Young Hearts — First Love in Full Bloom

When Belgian director Anthony Schatteman set out to make his debut feature, he wasn’t looking to craft the next grand queer tragedy. He wanted, instead, to capture the heady rush of first love—the kind that feels like it could change everything and yet is built out of the smallest, most fleeting gestures. With Young Hearts, which premiered this summer, he’s done just that: created a film that feels less like a story told than a memory half-remembered, glowing at the edges.

The film follows 14-year-old Elias, a shy farm boy whose days are upended when Alexander, the confident new kid, moves in next door. Their friendship quickly becomes something more, unfolding in a series of sun-drenched moments: playful wrestling in the woods, a stolen kiss under sudden rainfall, bare feet splashing in a hidden stream. Schatteman, who has spoken openly about growing up queer in small-town Belgium, draws on his own sense of what it means to long for connection in a world that often overlooks teenage desire.

What makes Young Hearts striking is not its story—boy meets boy, boy falls in love—but its refusal to dramatize pain. Unlike Lukas Dhont’s Close, with its devastating portrayal of how fragile adolescence can be, Schatteman’s film imagines a gentler reality. Parents and guardians here are supportive, not suffocating. Elias’s grandfather, a widower tending the family farm, offers quiet wisdom rather than judgment. Alexander’s aunt and uncle, who run a nightclub, are painted as protective and affirming. Even the inevitable bullying at school barely leaves a mark, brushed aside in favor of moments of joy.

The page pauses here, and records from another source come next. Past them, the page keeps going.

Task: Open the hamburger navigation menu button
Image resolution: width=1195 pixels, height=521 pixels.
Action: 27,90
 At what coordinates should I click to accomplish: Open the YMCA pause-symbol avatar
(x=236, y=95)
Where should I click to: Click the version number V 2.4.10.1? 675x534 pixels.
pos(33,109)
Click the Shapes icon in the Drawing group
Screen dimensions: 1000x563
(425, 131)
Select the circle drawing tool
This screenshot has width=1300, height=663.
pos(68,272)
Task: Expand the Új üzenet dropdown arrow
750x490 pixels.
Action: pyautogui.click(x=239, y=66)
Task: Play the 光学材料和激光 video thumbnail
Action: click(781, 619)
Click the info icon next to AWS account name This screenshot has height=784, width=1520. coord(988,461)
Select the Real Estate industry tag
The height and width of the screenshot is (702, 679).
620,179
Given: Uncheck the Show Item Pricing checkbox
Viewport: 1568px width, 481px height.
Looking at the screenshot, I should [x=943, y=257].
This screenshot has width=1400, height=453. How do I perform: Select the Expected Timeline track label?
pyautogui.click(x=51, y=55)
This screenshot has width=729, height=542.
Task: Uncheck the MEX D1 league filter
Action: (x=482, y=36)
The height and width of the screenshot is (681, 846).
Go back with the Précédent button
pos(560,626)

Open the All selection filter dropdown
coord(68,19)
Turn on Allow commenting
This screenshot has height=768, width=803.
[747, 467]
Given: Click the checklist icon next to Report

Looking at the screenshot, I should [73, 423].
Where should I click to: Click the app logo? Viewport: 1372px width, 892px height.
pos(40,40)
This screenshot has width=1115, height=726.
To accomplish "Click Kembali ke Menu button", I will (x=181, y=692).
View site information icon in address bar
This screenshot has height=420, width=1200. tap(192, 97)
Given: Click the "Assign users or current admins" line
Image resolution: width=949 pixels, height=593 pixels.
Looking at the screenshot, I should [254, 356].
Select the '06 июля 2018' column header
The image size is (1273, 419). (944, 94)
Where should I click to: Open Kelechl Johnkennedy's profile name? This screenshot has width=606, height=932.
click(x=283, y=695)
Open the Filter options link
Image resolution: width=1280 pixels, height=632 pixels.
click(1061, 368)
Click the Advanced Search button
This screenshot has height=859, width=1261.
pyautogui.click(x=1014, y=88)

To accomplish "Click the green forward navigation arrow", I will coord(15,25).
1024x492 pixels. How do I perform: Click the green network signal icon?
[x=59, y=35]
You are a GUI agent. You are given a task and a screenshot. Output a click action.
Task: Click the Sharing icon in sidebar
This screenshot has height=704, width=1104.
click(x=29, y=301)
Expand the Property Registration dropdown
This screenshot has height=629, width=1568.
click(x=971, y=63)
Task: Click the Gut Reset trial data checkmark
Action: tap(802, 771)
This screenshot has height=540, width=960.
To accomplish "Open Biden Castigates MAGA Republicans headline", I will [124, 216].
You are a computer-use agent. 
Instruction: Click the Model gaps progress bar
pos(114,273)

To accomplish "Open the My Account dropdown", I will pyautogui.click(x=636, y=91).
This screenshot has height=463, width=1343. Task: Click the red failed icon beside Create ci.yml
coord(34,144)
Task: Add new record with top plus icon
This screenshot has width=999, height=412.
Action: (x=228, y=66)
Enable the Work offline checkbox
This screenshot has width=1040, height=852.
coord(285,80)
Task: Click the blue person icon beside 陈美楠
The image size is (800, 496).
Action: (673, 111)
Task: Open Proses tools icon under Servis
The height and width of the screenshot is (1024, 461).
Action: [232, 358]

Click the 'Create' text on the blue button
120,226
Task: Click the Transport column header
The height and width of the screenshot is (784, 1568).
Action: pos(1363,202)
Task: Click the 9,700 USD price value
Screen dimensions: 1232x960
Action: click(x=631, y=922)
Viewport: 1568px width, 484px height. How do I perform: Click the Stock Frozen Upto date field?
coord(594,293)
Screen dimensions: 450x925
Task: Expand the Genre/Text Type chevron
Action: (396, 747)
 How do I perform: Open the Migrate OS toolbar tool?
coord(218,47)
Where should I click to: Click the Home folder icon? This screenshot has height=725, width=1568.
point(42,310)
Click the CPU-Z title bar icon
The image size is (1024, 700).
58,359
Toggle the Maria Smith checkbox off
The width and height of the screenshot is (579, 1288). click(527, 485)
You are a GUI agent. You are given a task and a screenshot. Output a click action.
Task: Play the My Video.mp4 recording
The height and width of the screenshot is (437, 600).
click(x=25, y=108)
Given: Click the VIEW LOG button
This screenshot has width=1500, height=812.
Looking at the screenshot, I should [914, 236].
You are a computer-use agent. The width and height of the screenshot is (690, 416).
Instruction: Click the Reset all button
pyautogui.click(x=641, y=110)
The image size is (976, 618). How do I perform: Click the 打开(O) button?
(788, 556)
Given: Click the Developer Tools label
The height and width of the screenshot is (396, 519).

This softness has divided critics. Some praise the film for offering a rare queer story unclouded by trauma, a cinematic space where young love can simply exist. Others see its polished optimism as a missed opportunity, a rose-tinted version of adolescence that papers over the confusion and heartache many LGBTQ teens still endure. Both readings are valid—and both point to why Young Hearts feels so culturally resonant now.

In an era where queer representation on screen often falls into one of two camps—either tragic martyrdom or glossy, sanitized coming-out tale—Young Hearts dares to be something in between: a romantic fantasy grounded in ordinary life. It doesn’t deny that being young and queer can be difficult, but it asks, quietly and insistently, “What if it wasn’t?”

That question makes Young Hearts less of a drama and more of a wish. It’s a film that doesn’t bruise but instead glows, lingering not as a wound but as a daydream: the memory of a first crush, the warmth of summer air on your skin, the electric thrill of realizing you’re no longer alone.

And maybe, in giving audiences that softness, Schatteman has achieved something radical after all.

Young Hearts will be available to rent and buy on digital platforms from 1 September.